A person who is at least six weeks pregnant on or after July 20 through December 31, 2022 may list the fetus as a pending on their tax returns starting next year, the agency said. Georgian taxpayers can apply for a $3,000 exemption for each dependent.

This change in policy follows the June decision by the US Supreme Court dismissing Roe v. Wade was repealed and the constitutional right to abortion ended. As a result, an appeals court ruled on July 20 that Georgia’s ban on abortion can become law after six weeks of pregnancy.

Taxpayers must provide the department with relevant medical records or other supporting documentation to prove their filing.

The “Fetal Personality Law” is the idea that a fetus is a person with full constitutional rights from the moment of fertilization. Both Georgia and Arizona have specified this in their abortion laws, but Arizona’s law has been challenged in court.

This change in tax policy has broader implications “from taxes and inheritance rights to education to population numbers,” says Elizabeth Nash, the Guttmacher Institute’s chief policy officer for government affairs.

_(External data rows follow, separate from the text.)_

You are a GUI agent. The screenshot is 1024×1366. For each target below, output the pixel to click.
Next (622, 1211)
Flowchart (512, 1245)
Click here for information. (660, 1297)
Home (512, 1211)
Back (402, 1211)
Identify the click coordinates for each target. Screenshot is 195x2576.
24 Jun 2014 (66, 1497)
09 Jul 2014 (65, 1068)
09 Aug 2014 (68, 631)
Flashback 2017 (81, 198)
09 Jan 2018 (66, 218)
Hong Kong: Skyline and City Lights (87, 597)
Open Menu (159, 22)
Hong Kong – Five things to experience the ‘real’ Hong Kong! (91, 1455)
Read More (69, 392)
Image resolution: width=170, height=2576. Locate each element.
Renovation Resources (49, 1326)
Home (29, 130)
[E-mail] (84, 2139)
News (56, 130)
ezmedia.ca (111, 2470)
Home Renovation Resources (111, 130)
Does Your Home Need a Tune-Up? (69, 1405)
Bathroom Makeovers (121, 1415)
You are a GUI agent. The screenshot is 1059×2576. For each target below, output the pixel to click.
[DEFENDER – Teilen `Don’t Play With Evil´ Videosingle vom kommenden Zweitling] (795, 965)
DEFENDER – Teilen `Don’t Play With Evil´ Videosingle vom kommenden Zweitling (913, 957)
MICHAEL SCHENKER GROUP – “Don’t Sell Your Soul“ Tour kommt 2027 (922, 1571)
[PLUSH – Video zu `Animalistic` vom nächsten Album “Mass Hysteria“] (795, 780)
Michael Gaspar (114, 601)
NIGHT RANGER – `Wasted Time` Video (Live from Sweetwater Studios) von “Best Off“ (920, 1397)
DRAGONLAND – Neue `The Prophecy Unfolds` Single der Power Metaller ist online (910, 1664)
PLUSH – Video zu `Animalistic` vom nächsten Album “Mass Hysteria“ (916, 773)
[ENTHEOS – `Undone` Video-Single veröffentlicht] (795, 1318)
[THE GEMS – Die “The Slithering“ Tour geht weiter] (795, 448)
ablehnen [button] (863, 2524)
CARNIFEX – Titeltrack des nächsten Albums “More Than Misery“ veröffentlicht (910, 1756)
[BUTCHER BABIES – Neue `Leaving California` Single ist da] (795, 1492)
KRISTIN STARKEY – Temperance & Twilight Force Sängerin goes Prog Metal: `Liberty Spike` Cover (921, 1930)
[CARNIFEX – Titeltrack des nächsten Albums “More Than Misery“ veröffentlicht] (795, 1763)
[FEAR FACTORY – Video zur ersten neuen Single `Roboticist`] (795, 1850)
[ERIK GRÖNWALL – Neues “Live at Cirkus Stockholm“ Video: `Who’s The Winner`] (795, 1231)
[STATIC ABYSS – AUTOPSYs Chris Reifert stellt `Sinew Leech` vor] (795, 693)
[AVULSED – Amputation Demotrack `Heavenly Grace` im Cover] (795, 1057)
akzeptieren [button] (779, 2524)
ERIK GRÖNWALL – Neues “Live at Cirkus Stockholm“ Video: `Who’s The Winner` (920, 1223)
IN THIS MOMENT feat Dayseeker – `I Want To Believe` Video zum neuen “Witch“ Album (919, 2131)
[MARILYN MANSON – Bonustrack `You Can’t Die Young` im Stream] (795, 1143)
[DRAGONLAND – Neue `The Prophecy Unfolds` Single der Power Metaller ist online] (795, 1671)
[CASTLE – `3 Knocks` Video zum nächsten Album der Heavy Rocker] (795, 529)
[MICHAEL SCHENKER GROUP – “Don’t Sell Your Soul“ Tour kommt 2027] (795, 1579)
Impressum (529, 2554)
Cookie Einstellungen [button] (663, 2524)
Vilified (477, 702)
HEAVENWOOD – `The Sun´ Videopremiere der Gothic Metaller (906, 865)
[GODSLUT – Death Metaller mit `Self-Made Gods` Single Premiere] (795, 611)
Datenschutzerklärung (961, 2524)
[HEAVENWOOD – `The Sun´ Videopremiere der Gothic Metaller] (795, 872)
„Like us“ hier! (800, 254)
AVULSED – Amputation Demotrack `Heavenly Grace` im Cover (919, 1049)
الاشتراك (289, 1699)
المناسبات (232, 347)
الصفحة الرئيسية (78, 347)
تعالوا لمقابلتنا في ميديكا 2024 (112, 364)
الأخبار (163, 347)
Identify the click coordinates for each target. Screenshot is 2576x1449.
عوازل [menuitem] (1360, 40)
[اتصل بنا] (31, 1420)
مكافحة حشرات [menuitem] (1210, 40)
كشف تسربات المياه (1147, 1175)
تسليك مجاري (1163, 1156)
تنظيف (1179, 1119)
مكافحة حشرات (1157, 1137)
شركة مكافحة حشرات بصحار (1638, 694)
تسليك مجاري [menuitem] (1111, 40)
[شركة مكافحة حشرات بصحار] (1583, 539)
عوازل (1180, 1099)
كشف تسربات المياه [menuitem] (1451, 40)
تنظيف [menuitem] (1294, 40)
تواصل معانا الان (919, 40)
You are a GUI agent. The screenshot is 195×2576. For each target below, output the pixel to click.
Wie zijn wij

For now, the policy change only applies to state tax returns. This state law doesn’t affect federal taxes, says Alex Raskolnikov, a professor of tax law at Columbia Law School.

“A state (e.g. GA) cannot dictate federal law. GA’s decision will have no impact on the IRS or the Internal Revenue Code,” he said.

Early critics note that these state policies may raise questions for those who miscarry later in their pregnancy.

Lauren Groh-Wargo, the campaign manager for Georgia gubernatorial candidate Stacey Abrams, tweeted, “So what happens when you claim your fetus as a dependent and miscarry later in the pregnancy and you’re under investigation for both tax fraud and illegal abortion ?

Georgia’s abortion law allows exceptions for stillbirth, miscarriage, and ectopic pregnancy (which can be fatal).